── Record list ──

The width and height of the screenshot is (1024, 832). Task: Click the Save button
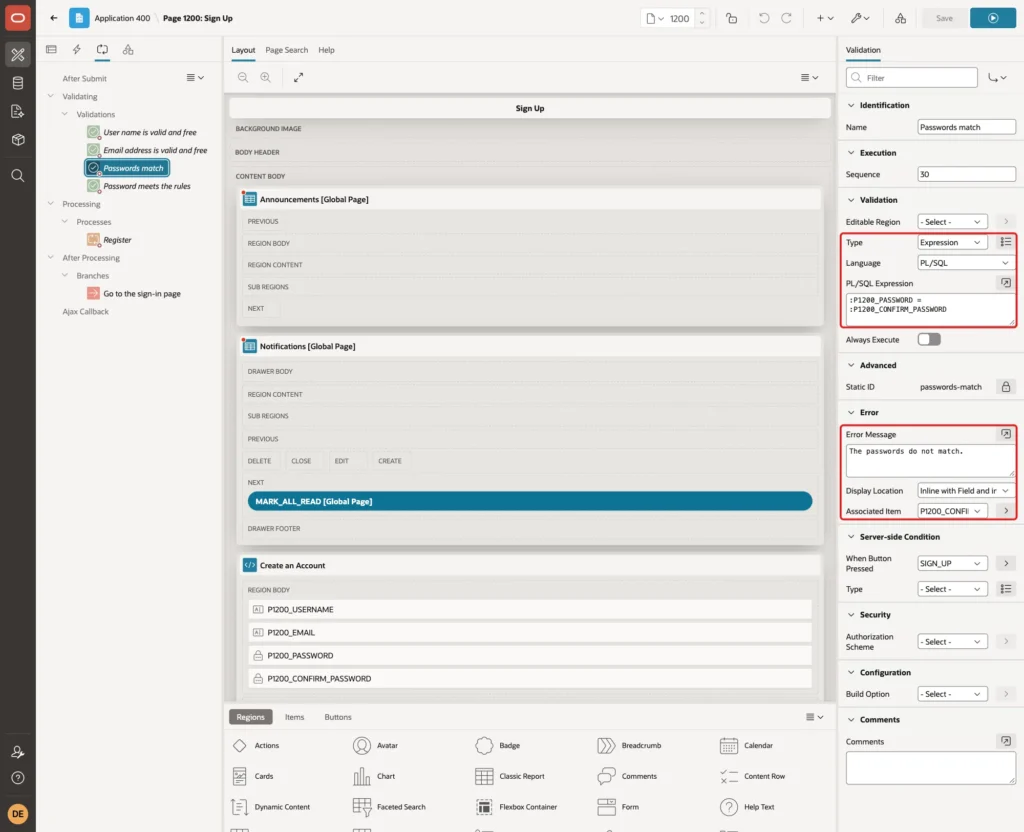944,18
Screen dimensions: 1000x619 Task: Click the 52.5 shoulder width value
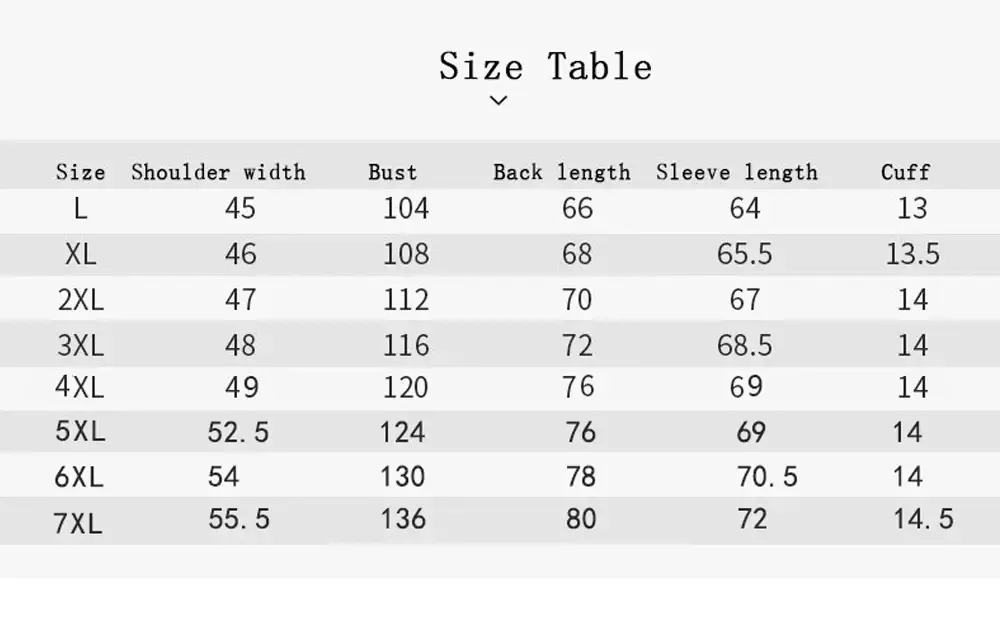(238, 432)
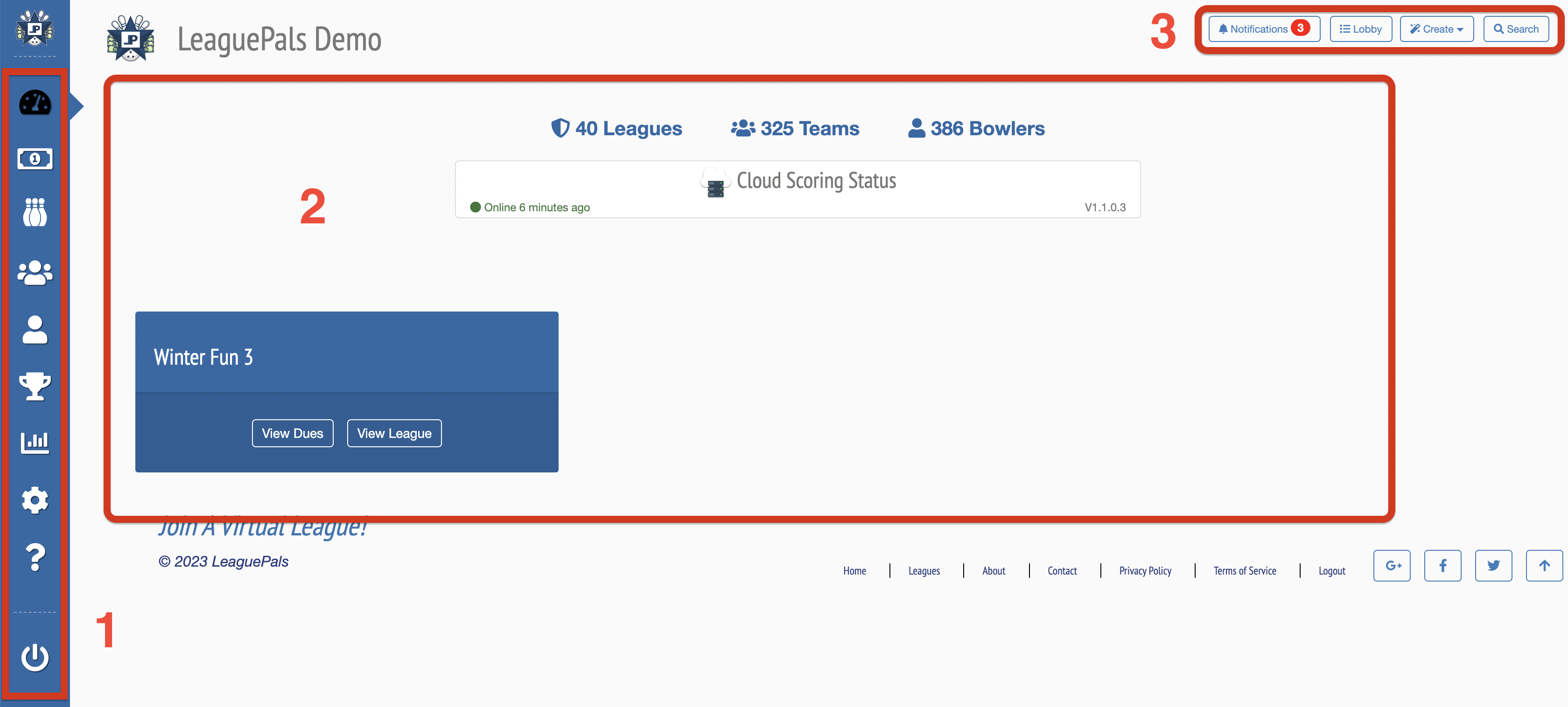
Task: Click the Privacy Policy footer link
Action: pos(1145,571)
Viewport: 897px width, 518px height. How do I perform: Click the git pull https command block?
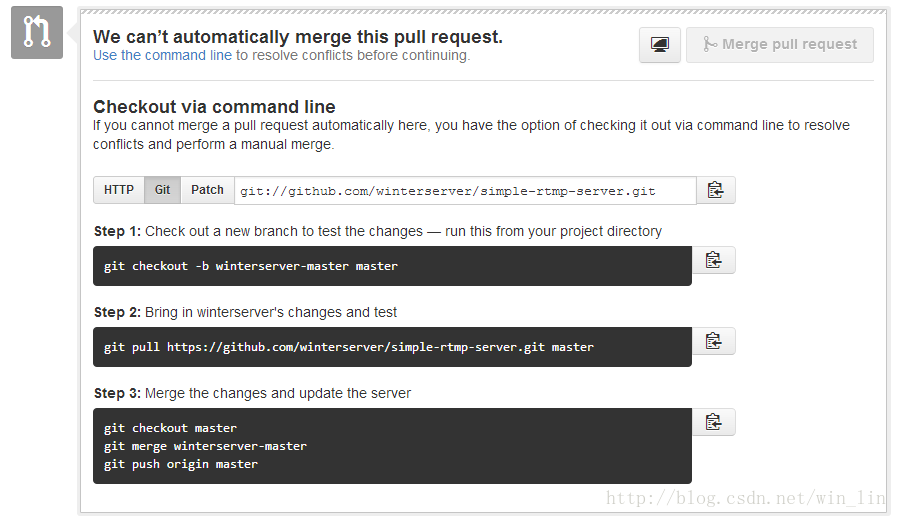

───

__What is needed__:
Reproduce the listing above word for word, with the pictures left out.

__Finished exercise__:
The width and height of the screenshot is (1024, 832). Task: Click the Save button
944,18
Screen dimensions: 1000x619 Task: Click the 52.5 shoulder width value
(238, 432)
Task: Click the Privacy Policy footer link
Action: pos(1145,571)
Viewport: 897px width, 518px height. How do I perform: Click the git pull https command block?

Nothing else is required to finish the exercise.